Anja Siegesmund (Bündes 90/Die Grünen), Umweltministerin in Thüringen. Bodo Schackow/dpa-Zentralbild/dpa/Archivbild

Erfurt - Thüringens Vize-Ministerpräsidentin Anja Siegesmund (Grüne) hat sich für das Beibehalten der Testpflicht an Schulen ausgesprochen. Es müsse oberste Priorität haben, Eltern und Kinder zu schützen und „wieder einen geregelten Schulalltag zu ermöglichen“, erklärte Siegesmund am Dienstag in Erfurt. „Dafür sind flächendeckende Impfangebote so wichtig wie weiterhin verpflichtende Tests an den Schulen.“

Zuvor hatten Thüringens Bildungsminister Helmut Holter (Linke) und Bildungsstaatssekretärin Julia Heesen mehrmals angedeutet, von der de facto bestehenden Testpflicht für Schüler abrücken zu wollen. Bisher gibt es ein Betretungsverbot an Schulen für Menschen, die sich nicht testen lassen wollen. Ob die Testpflicht bleibt oder nicht, steht noch nicht fest und wird sich mit dem Inkrafttreten einer neuen Corona-Verordnung kommende Woche entscheiden.

„Ich plädiere für ein Beibehalten der Testpflicht an Schulen, wie es auch in Bayern, Baden-Württemberg, Sachsen oder Sachsen-Anhalt und anderen Ländern praktisch gehandhabt werden soll. Zusätzlich sollte das Familienimpfangebot verstetigt werden“, forderte Siegesmund, die in Thüringen auch Umweltministerin ist.

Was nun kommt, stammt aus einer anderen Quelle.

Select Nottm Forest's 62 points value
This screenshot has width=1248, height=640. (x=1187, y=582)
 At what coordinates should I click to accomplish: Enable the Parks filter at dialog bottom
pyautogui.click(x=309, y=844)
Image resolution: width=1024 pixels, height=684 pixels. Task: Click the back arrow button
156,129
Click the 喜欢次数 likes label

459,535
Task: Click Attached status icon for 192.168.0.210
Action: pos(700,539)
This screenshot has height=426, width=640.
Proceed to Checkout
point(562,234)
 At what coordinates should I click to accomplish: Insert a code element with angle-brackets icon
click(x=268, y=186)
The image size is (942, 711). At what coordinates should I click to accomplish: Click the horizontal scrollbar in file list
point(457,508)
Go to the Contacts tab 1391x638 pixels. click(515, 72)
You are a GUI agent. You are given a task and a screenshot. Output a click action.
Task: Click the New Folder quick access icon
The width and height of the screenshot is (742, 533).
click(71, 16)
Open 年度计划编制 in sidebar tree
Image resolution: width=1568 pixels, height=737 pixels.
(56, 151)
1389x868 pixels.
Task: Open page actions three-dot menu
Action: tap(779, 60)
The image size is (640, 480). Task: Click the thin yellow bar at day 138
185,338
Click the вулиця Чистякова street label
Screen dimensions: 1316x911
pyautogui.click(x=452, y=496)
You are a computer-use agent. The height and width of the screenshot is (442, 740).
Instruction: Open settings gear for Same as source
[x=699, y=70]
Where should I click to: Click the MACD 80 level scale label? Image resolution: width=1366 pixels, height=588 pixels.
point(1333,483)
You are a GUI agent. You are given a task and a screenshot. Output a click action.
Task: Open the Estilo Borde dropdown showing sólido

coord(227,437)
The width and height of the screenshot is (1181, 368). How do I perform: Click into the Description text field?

Auch der CDU-Fraktionschef Mario Voigt warnte davor, die Testpflicht „leichtfertig“ aufzugeben. „Tests helfen, Corona in Schach zu halten, dort wo viele Menschen zusammenkommen. Die Schule ist so ein Ort, noch dazu einer, in dem längst nicht jeder geimpft ist“, erklärte Voigt. Daher sei es sinnvoll, die Testpflicht an Schulen aufrechtzuerhalten.